One part of taking out a mortgage life insurance policy that many people do not consider, or are not aware of, is the tax implications that arise should you die. Your life insurance is considered to be part of your estate, meaning that your family may have to pay inheritance tax on it. It is usually possible to avoid this by writing the policy in a trust. If you do this, the insurance pays out directly to your dependents and is never part of your estate. Most policies will give you the option to do this for no extra charge, but it is still worth consulting your IFA if you are unsure.
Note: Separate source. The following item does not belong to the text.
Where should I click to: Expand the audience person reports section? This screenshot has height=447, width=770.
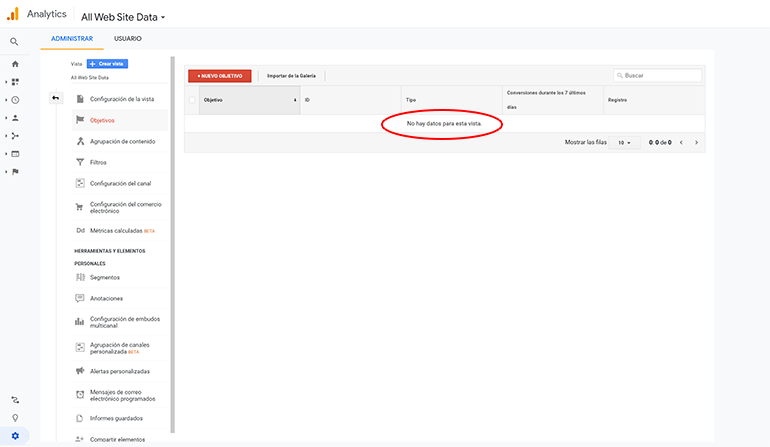click(15, 118)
Another important thing to consider is whether you want two single policies or joint cover. While a joint policy will tend to be cheaper than taking out two single ones, there will still likely only be a single pay out on the death of the first policy holder. So while two single policies are typically more expensive, you are guaranteed to get two pay outs when each of you dies. Another factor is that if your relationship breaks down, you will have to cancel your joint policy whereas both parties can continue as is if they have a single policy each.
Critical illness cover is usually an optional addition to your mortgage life insurance, and it pays out a lump sum if you are diagnosed with a serious condition or have a life-threatening incident like a heart attack. You get a tax-free lump sum to help you cover the cost of living.
Taking out critical illness will mean higher premiums, and not all providers cover the same list of illnesses and conditions. Reading the small print is vital for making sure you have the right cover in place. Also, be honest about any underlying illness you have or that run in your family. If your insurer proves you did not disclose it, you could end up with no pay out at all.
The main difference between these two common types of insurance is that decreasing term mortgage life insurance policies are designed specifically to help you pay an ever-diminishing level of debt. Life insurance policies tend to pay out a lump sum regardless of how long you have had the policy, and your premiums will likely stay the same for the entire policy term.